# DATA EXTRACTS
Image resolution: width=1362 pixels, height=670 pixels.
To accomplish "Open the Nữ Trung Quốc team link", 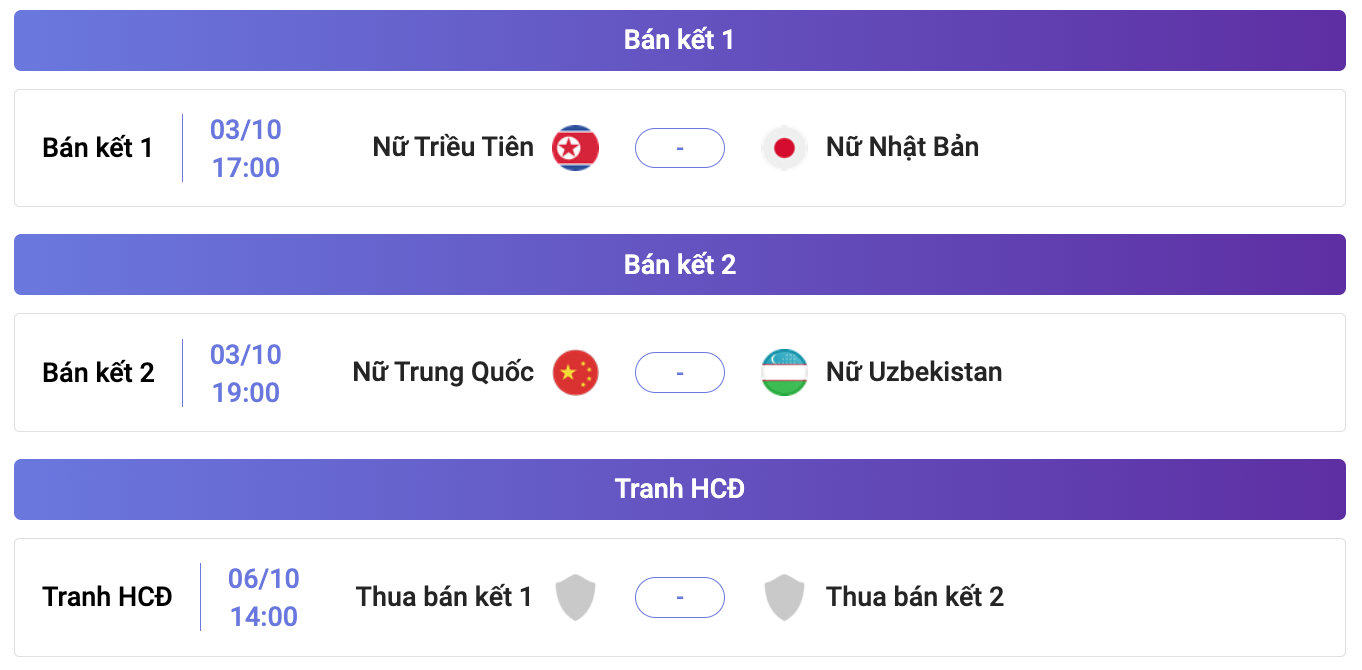I will pyautogui.click(x=443, y=372).
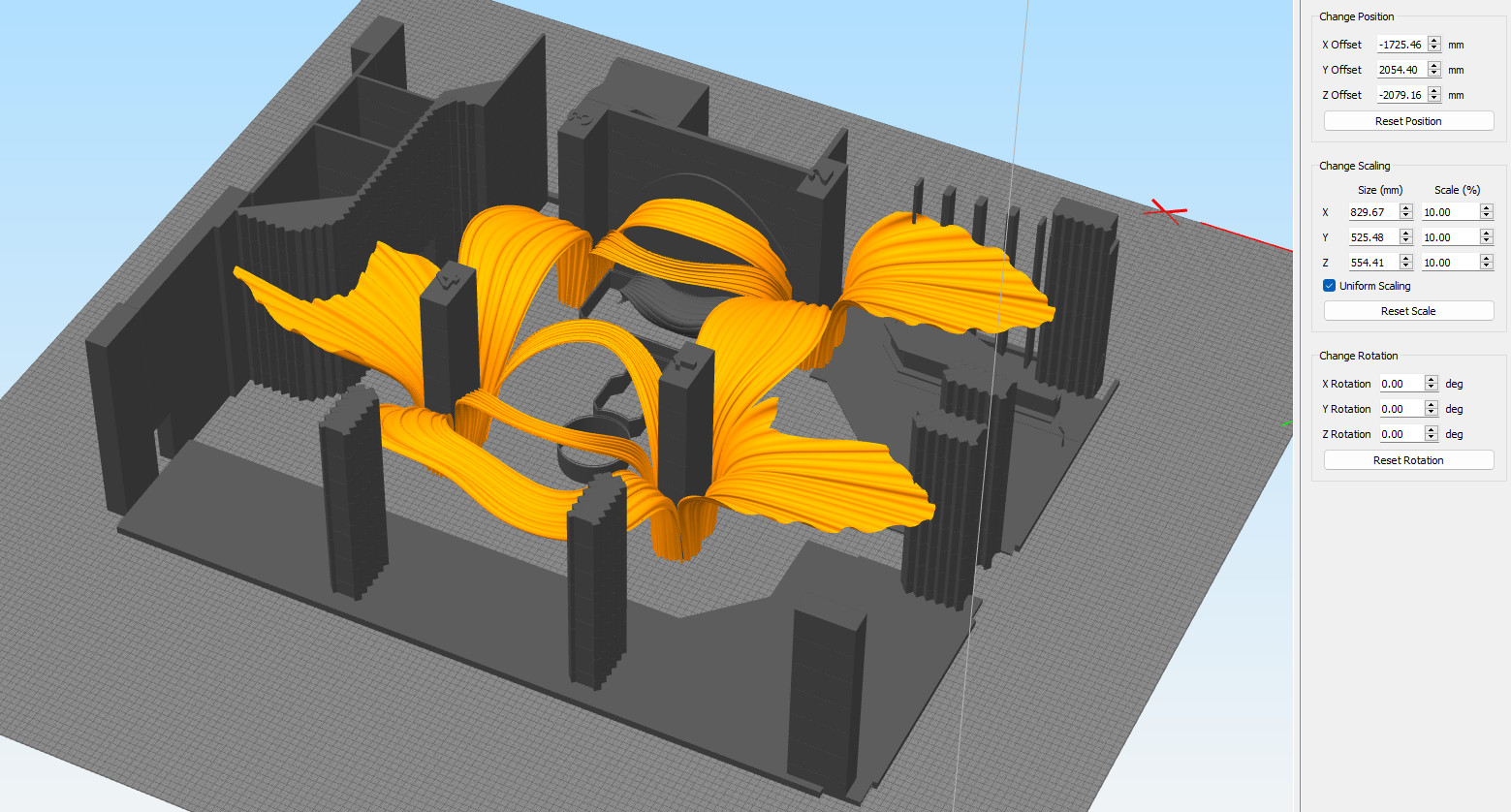The image size is (1511, 812).
Task: Click the X Rotation degree field
Action: pyautogui.click(x=1401, y=384)
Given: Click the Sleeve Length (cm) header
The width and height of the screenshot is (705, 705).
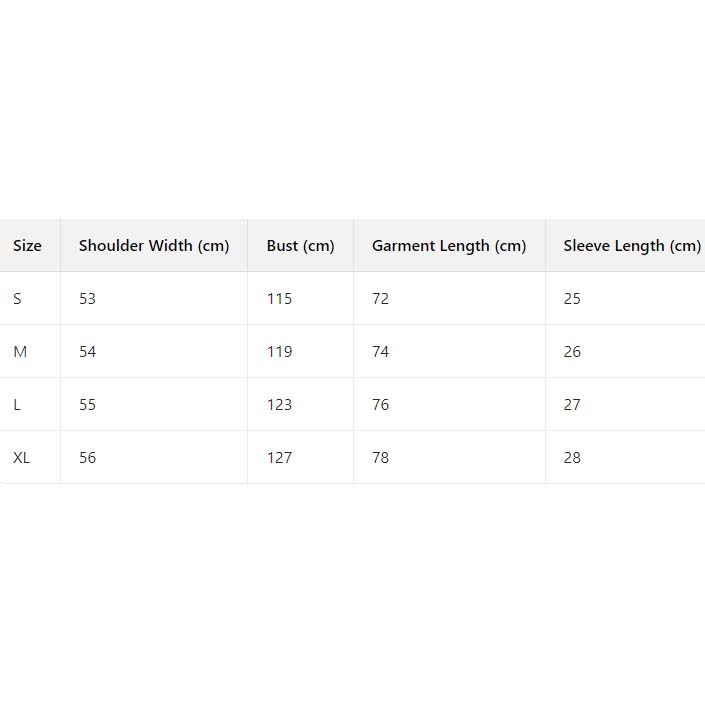Looking at the screenshot, I should (631, 246).
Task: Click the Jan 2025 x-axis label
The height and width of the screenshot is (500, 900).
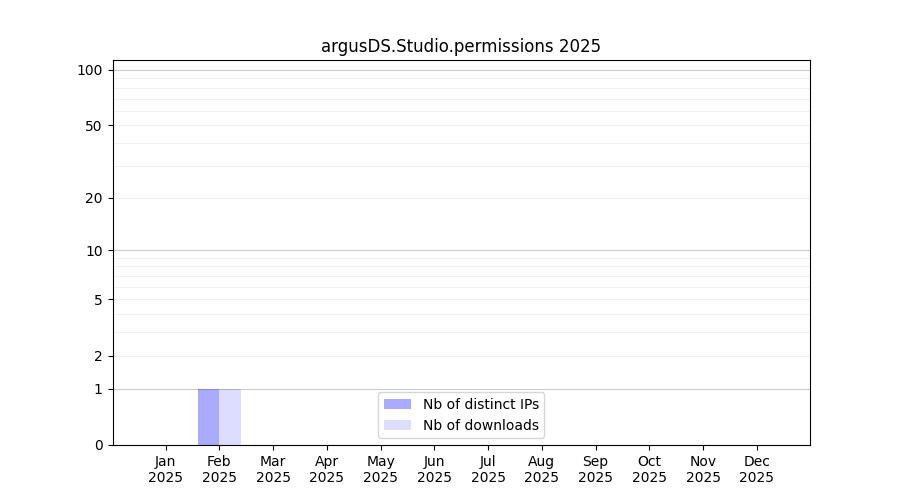Action: 165,469
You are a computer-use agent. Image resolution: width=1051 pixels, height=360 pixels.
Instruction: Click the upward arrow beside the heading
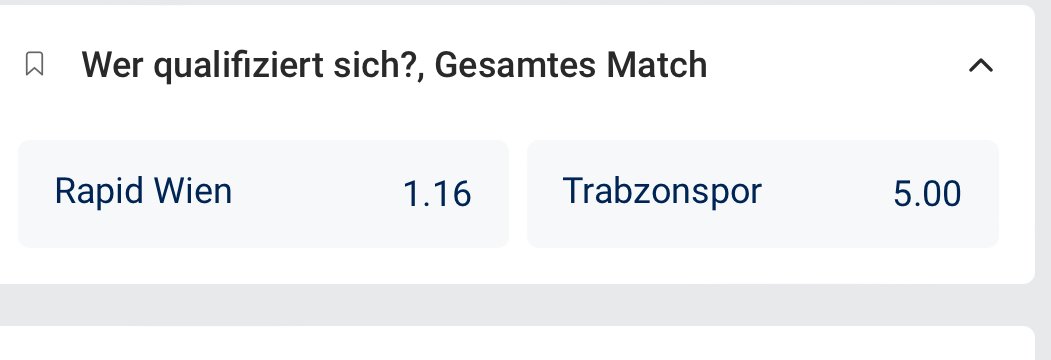pyautogui.click(x=981, y=65)

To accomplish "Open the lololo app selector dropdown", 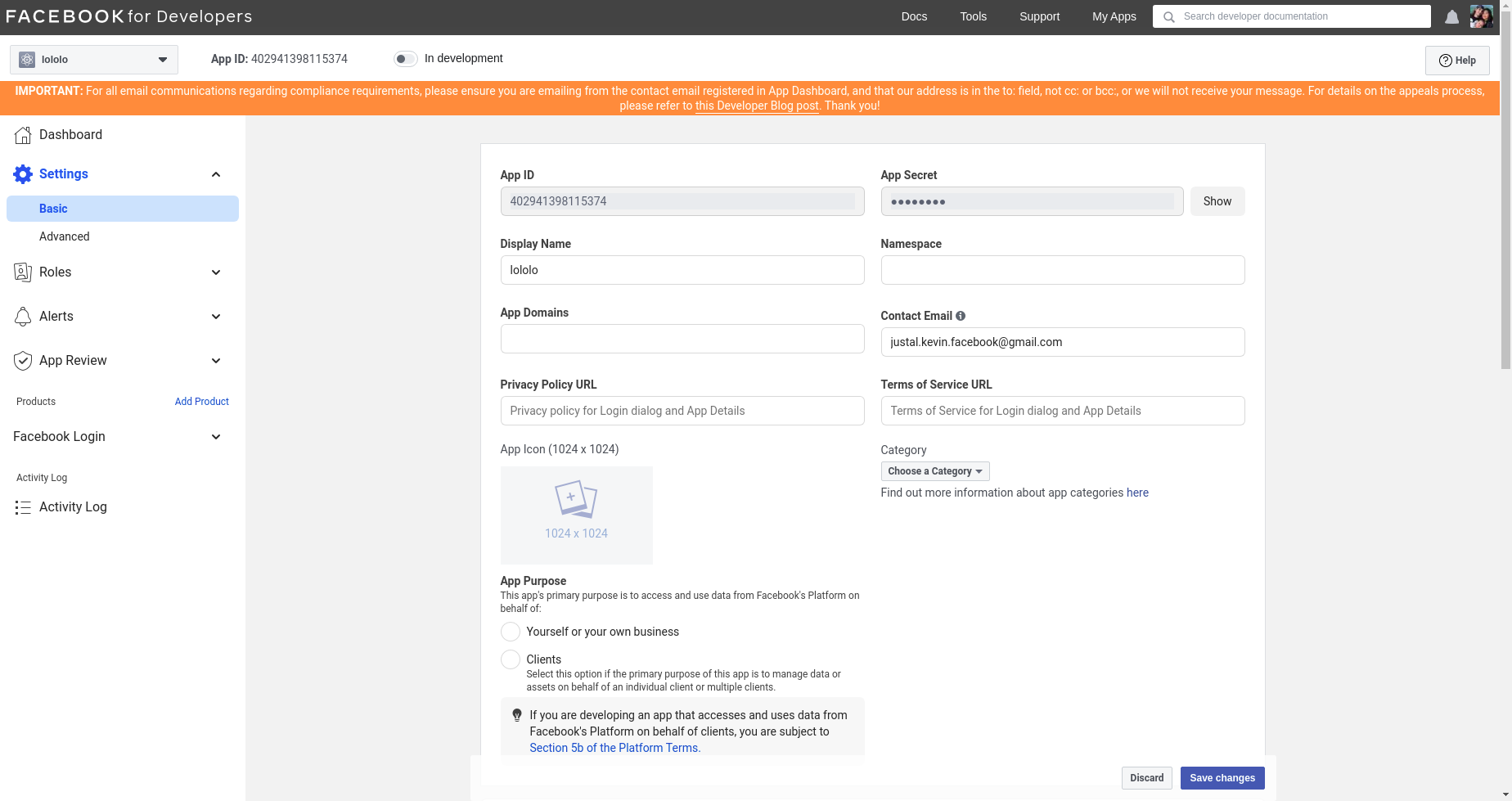I will 94,60.
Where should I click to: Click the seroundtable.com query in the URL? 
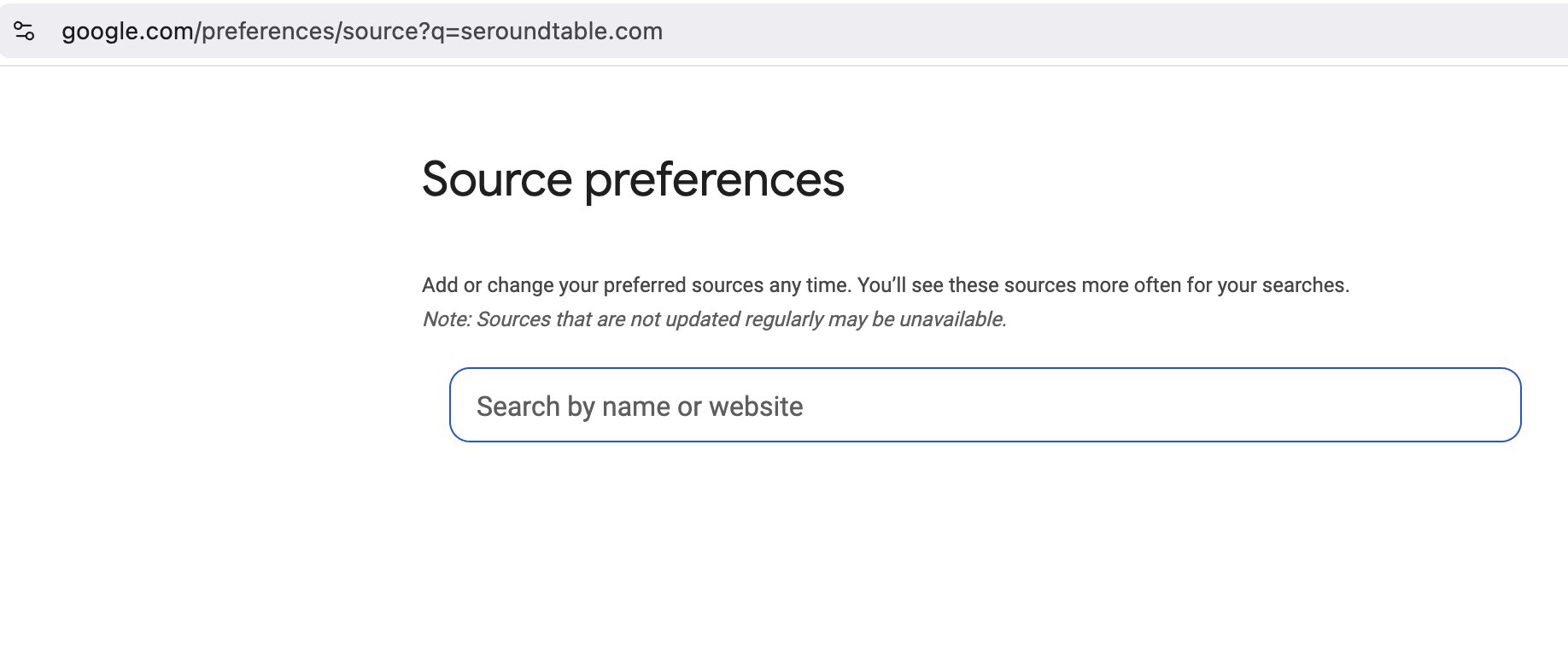point(561,32)
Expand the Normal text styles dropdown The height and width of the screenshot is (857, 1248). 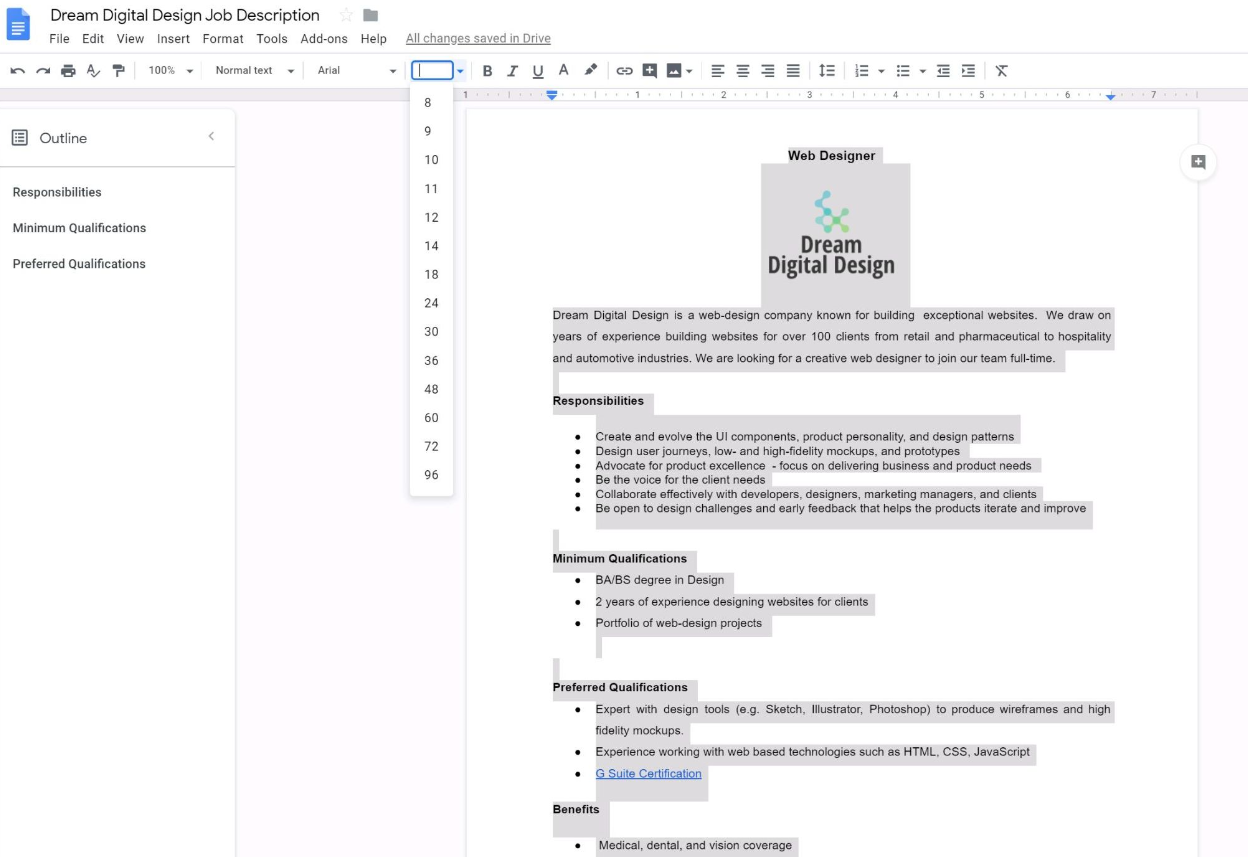pos(255,71)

# YOUR OBJECTIVE
When a line holds the string "pixels", pull it out of the listing.

# SOLUTION TO THIS PROBLEM
Image resolution: width=1362 pixels, height=670 pixels.
You are a computer-use agent. Image resolution: width=1051 pixels, height=360 pixels.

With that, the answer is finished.